__Instructions to follow__. Lay out the lines below as a JSON list of strings, one string per line, leaving out blank lines and the pictures.

----

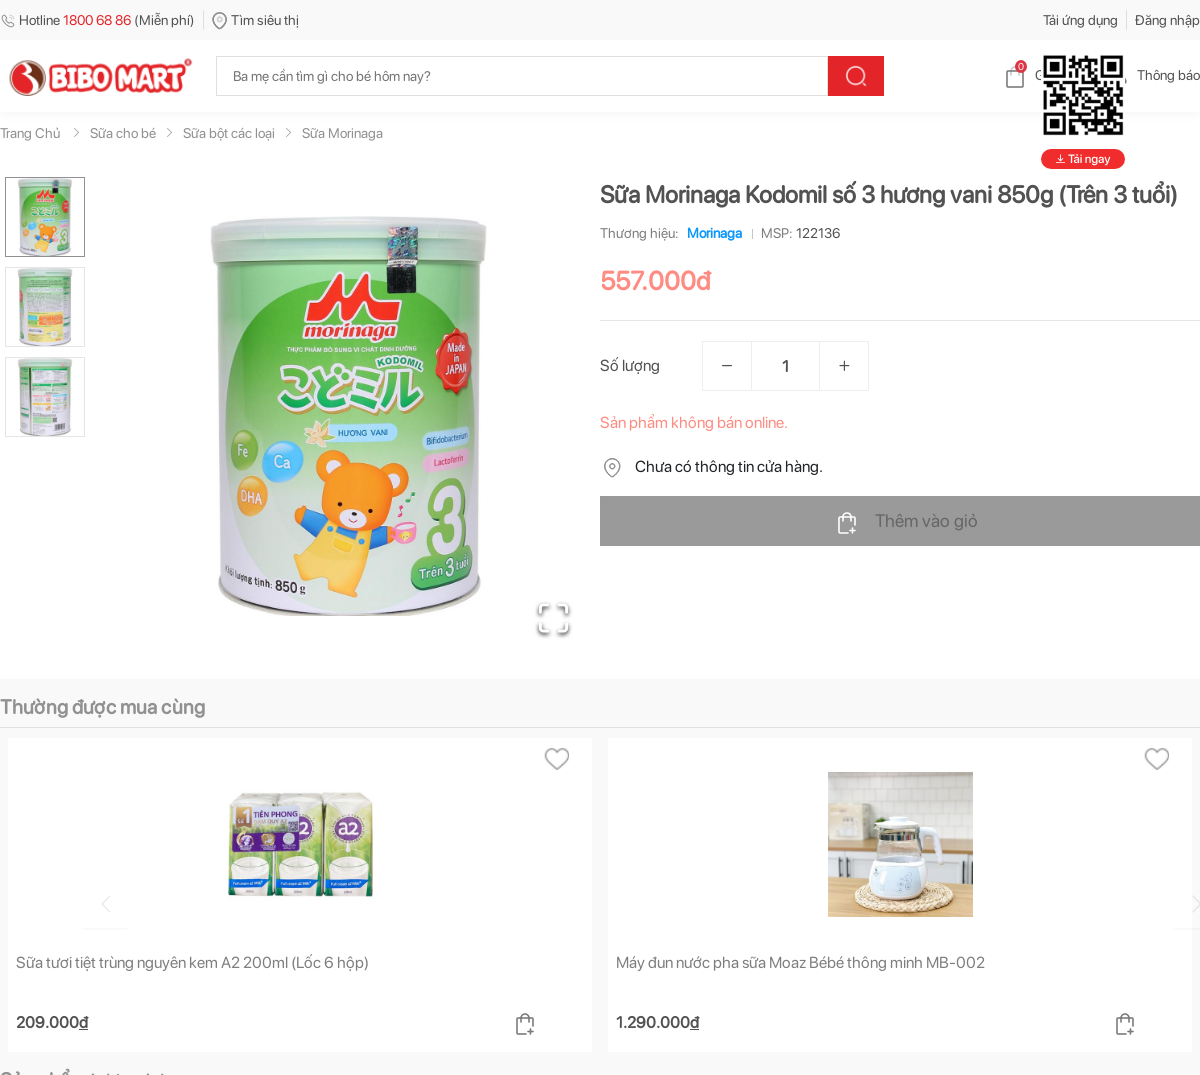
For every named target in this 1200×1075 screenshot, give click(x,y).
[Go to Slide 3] (45, 397)
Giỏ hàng (1045, 75)
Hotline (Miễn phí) (97, 20)
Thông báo (1152, 75)
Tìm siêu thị (255, 20)
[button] (349, 416)
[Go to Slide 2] (45, 307)
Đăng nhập (1167, 20)
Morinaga (710, 233)
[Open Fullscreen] (550, 615)
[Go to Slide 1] (45, 217)
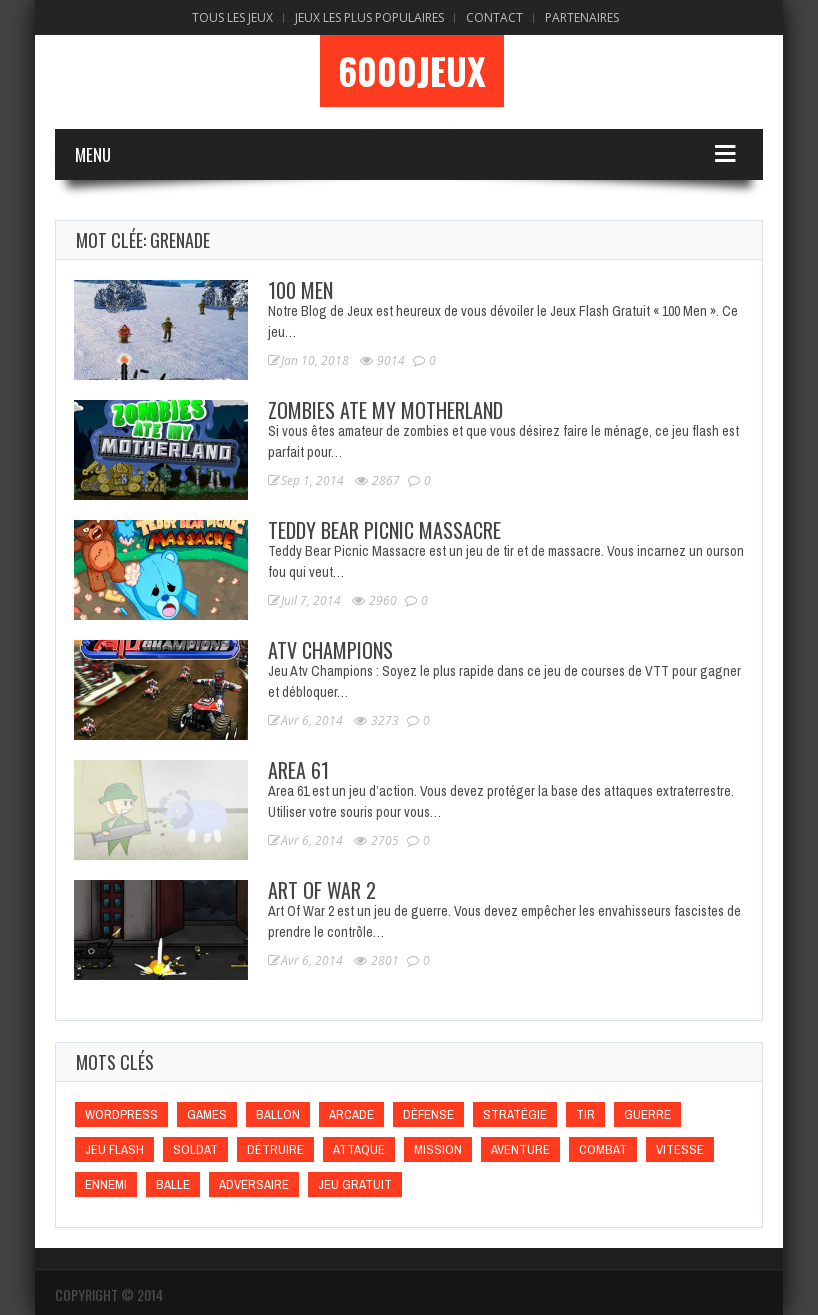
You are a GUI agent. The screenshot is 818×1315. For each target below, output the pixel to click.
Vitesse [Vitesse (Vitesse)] (680, 1149)
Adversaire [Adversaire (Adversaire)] (254, 1184)
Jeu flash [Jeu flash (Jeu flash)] (114, 1149)
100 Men (300, 290)
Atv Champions (330, 650)
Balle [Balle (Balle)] (173, 1184)
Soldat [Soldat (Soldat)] (195, 1149)
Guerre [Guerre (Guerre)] (647, 1114)
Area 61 (298, 770)
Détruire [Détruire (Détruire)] (275, 1149)
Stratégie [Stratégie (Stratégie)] (515, 1114)
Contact (494, 17)
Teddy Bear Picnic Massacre (384, 530)
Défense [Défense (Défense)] (428, 1114)
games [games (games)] (207, 1114)
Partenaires (582, 17)
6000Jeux (412, 71)
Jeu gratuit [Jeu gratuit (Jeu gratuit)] (355, 1184)
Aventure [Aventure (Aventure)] (520, 1149)
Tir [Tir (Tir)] (585, 1114)
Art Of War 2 (322, 890)
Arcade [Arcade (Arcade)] (351, 1114)
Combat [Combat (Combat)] (603, 1149)
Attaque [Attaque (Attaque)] (359, 1149)
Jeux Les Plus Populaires (369, 17)
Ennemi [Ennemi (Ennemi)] (106, 1184)
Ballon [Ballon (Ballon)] (278, 1114)
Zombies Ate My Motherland (385, 410)
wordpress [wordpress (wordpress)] (121, 1114)
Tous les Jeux (232, 17)
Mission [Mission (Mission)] (438, 1149)
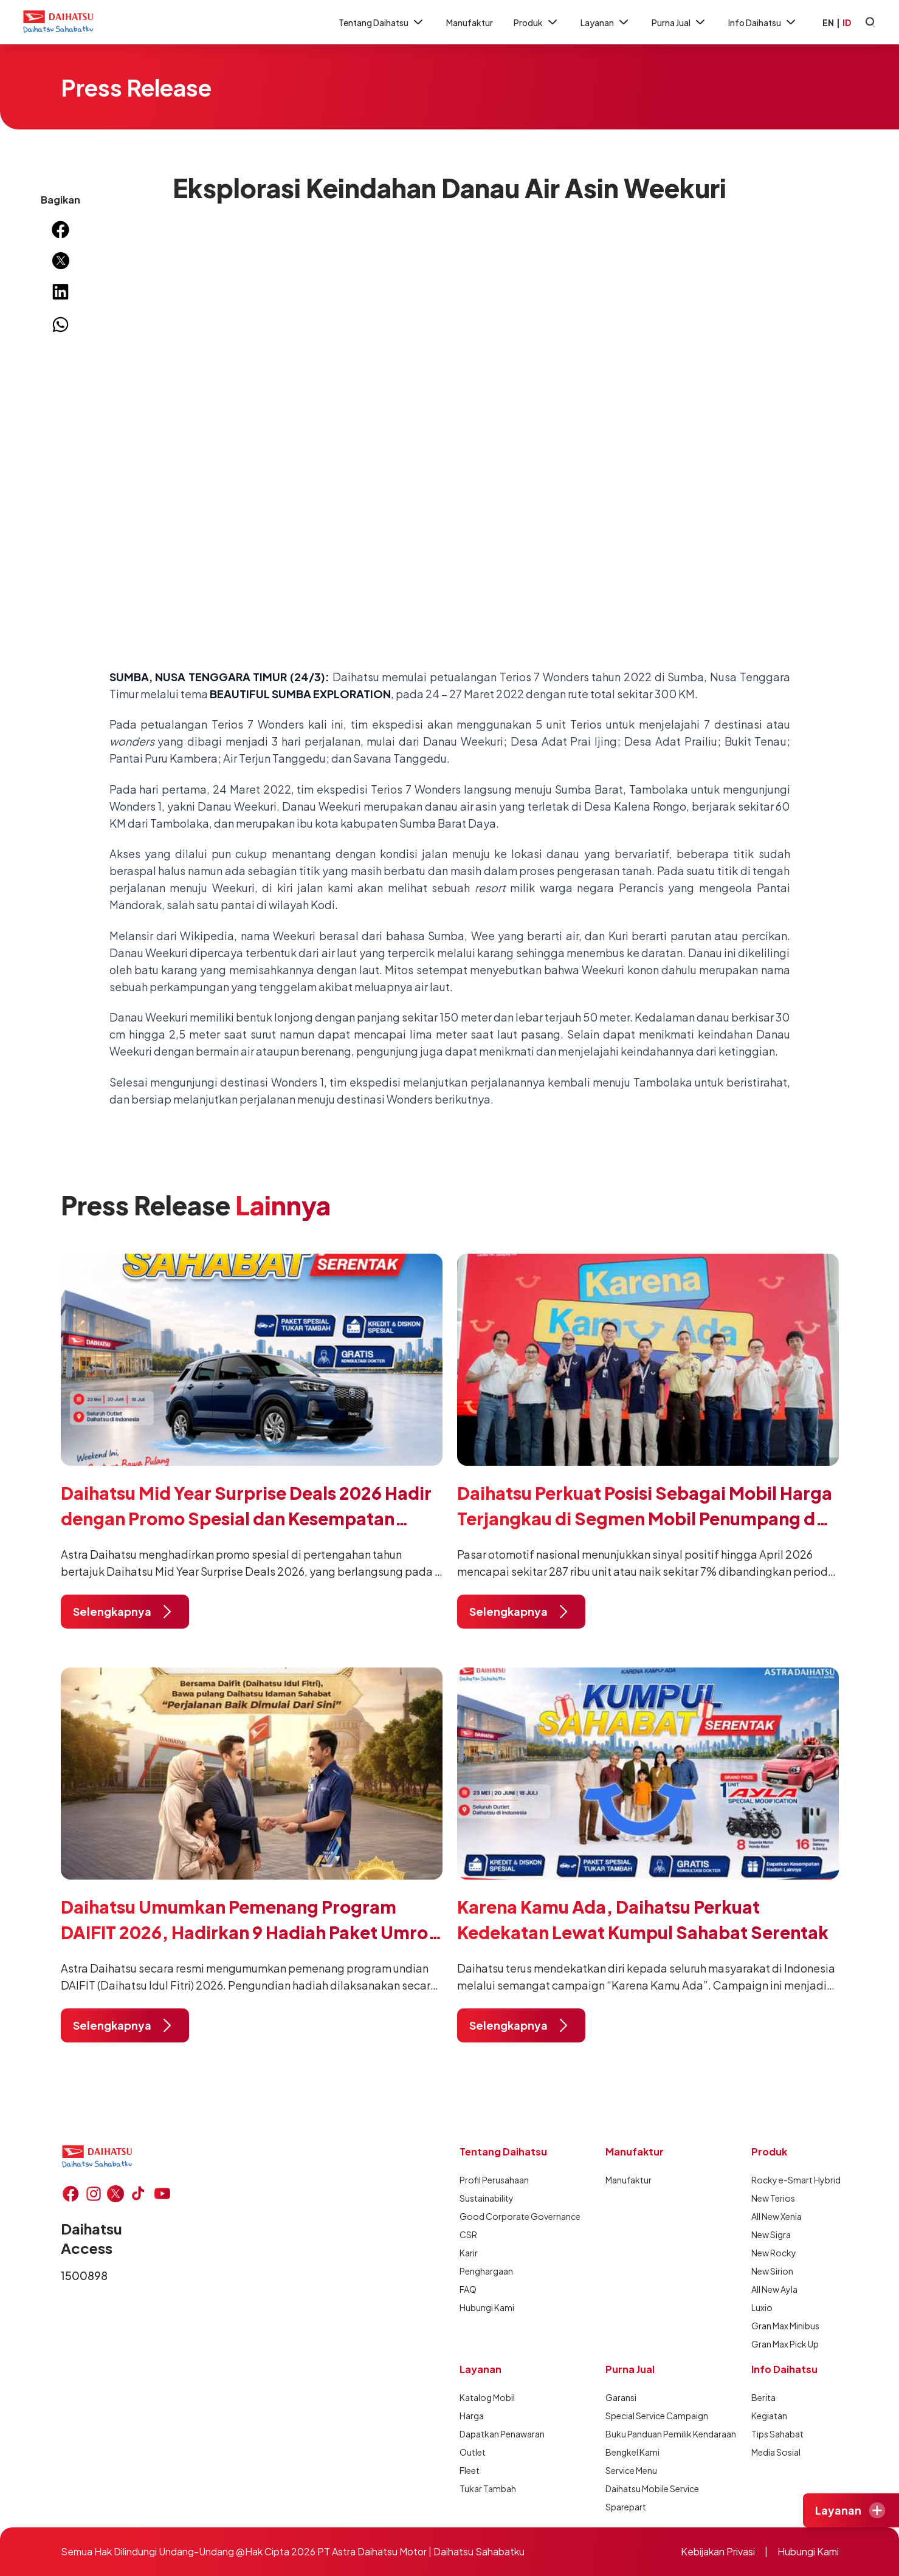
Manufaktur (469, 22)
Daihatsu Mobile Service (649, 2488)
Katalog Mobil (487, 2397)
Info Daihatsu (763, 22)
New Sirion (772, 2270)
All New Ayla (774, 2289)
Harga (472, 2415)
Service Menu (631, 2470)
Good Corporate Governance (503, 2216)
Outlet (473, 2452)
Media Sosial (776, 2452)
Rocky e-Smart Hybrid (795, 2179)
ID (846, 22)
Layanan (605, 22)
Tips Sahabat (777, 2433)
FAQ (468, 2289)
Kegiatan (769, 2415)
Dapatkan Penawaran (502, 2433)
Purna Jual (680, 22)
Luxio (762, 2307)
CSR (468, 2234)
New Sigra (771, 2234)
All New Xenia (776, 2216)
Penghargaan (486, 2270)
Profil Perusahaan (494, 2179)
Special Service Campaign (649, 2415)
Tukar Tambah (488, 2488)
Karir (469, 2252)
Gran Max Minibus (785, 2325)
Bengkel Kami (632, 2452)
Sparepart (625, 2506)
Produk (537, 22)
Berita (763, 2397)
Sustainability (487, 2198)
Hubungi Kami (487, 2307)
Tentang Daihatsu (382, 22)
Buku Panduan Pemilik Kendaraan (649, 2433)
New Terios (773, 2198)
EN (828, 22)
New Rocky (773, 2252)
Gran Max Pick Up (785, 2343)
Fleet (470, 2470)
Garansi (620, 2397)
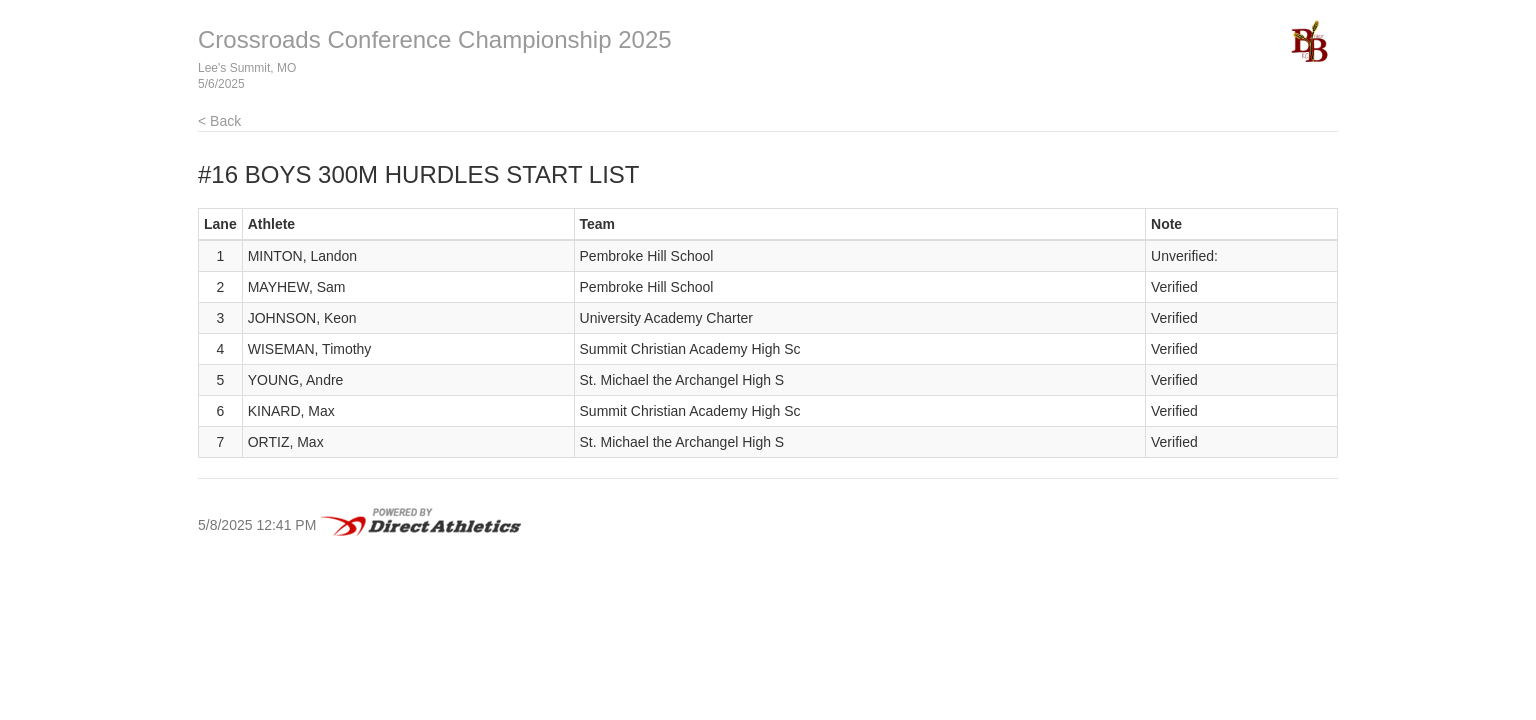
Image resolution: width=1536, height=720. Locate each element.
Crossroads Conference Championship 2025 (435, 39)
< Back (219, 121)
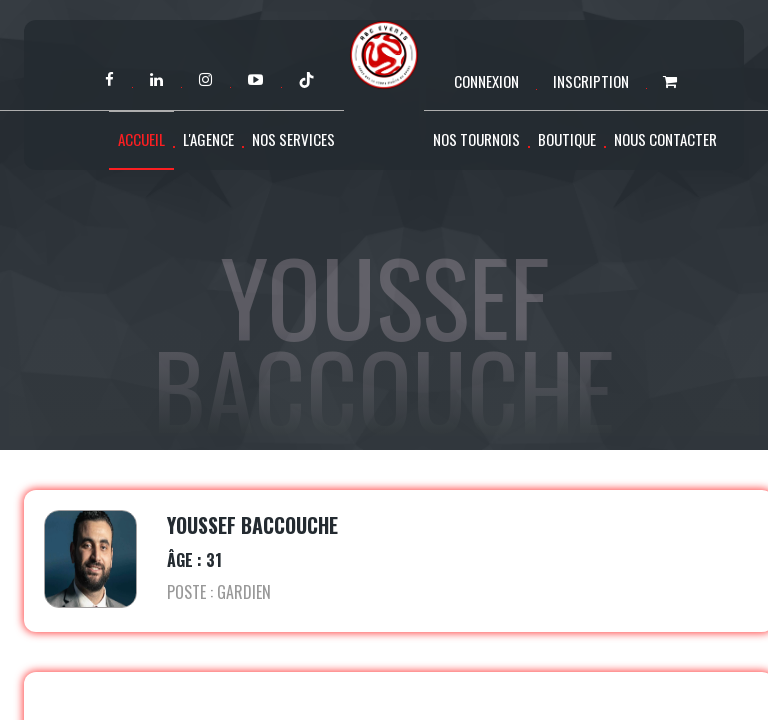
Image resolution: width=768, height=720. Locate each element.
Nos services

----

__Solution for this problem__.
[
  "For every named target in this 1200×1075 screenshot, give click(x,y).",
  "[Go to Slide 3] (45, 397)",
  "Giỏ hàng (1045, 75)",
  "Hotline (Miễn phí) (97, 20)",
  "Thông báo (1152, 75)",
  "Tìm siêu thị (255, 20)",
  "[button] (349, 416)",
  "[Go to Slide 2] (45, 307)",
  "Đăng nhập (1167, 20)",
  "Morinaga (710, 233)",
  "[Open Fullscreen] (550, 615)",
  "[Go to Slide 1] (45, 217)",
  "You are a GUI agent. The screenshot is 818×1315. For each target below, output the pixel to click.",
  "Vitesse [Vitesse (Vitesse)] (680, 1149)",
  "Adversaire [Adversaire (Adversaire)] (254, 1184)",
  "Jeu flash [Jeu flash (Jeu flash)] (114, 1149)",
  "100 Men (300, 290)",
  "Atv Champions (330, 650)",
  "Balle [Balle (Balle)] (173, 1184)",
  "Soldat [Soldat (Soldat)] (195, 1149)",
  "Guerre [Guerre (Guerre)] (647, 1114)",
  "Area 61 (298, 770)",
  "Détruire [Détruire (Détruire)] (275, 1149)",
  "Stratégie [Stratégie (Stratégie)] (515, 1114)",
  "Contact (494, 17)",
  "Teddy Bear Picnic Massacre (384, 530)",
  "Défense [Défense (Défense)] (428, 1114)",
  "games [games (games)] (207, 1114)",
  "Partenaires (582, 17)",
  "6000Jeux (412, 71)",
  "Jeu gratuit [Jeu gratuit (Jeu gratuit)] (355, 1184)",
  "Aventure [Aventure (Aventure)] (520, 1149)",
  "Tir [Tir (Tir)] (585, 1114)",
  "Art Of War 2 (322, 890)",
  "Arcade [Arcade (Arcade)] (351, 1114)",
  "Combat [Combat (Combat)] (603, 1149)",
  "Attaque [Attaque (Attaque)] (359, 1149)",
  "Jeux Les Plus Populaires (369, 17)",
  "Ennemi [Ennemi (Ennemi)] (106, 1184)",
  "Ballon [Ballon (Ballon)] (278, 1114)",
  "Zombies Ate My Motherland (385, 410)",
  "wordpress [wordpress (wordpress)] (121, 1114)",
  "Tous les Jeux (232, 17)",
  "Mission [Mission (Mission)] (438, 1149)",
  "Manufaktur (469, 22)",
  "Daihatsu Mobile Service (649, 2488)",
  "Katalog Mobil (487, 2397)",
  "Info Daihatsu (763, 22)",
  "New Sirion (772, 2270)",
  "All New Ayla (774, 2289)",
  "Harga (472, 2415)",
  "Service Menu (631, 2470)",
  "Good Corporate Governance (503, 2216)",
  "Outlet (473, 2452)",
  "Media Sosial (776, 2452)",
  "Rocky e-Smart Hybrid (795, 2179)",
  "ID (846, 22)",
  "Layanan (605, 22)",
  "Tips Sahabat (777, 2433)",
  "FAQ (468, 2289)",
  "Kegiatan (769, 2415)",
  "Dapatkan Penawaran (502, 2433)",
  "Purna Jual (680, 22)",
  "Luxio (762, 2307)",
  "CSR (468, 2234)",
  "New Sigra (771, 2234)",
  "All New Xenia (776, 2216)",
  "Penghargaan (486, 2270)",
  "Profil Perusahaan (494, 2179)",
  "Special Service Campaign (649, 2415)",
  "Tukar Tambah (488, 2488)",
  "Karir (469, 2252)",
  "Gran Max Minibus (785, 2325)",
  "Bengkel Kami (632, 2452)",
  "Sparepart (625, 2506)",
  "Produk (537, 22)",
  "Berita (763, 2397)",
  "Sustainability (487, 2198)",
  "Hubungi Kami (487, 2307)",
  "Tentang Daihatsu (382, 22)",
  "Buku Panduan Pemilik Kendaraan (649, 2433)",
  "New Terios (773, 2198)",
  "EN (828, 22)",
  "New Rocky (773, 2252)",
  "Gran Max Pick Up (785, 2343)",
  "Fleet (470, 2470)",
  "Garansi (620, 2397)",
  "Image resolution: width=1536, height=720. Locate each element.",
  "Crossroads Conference Championship 2025 (435, 39)",
  "< Back (219, 121)",
  "Image resolution: width=768, height=720. Locate each element.",
  "Nos services"
]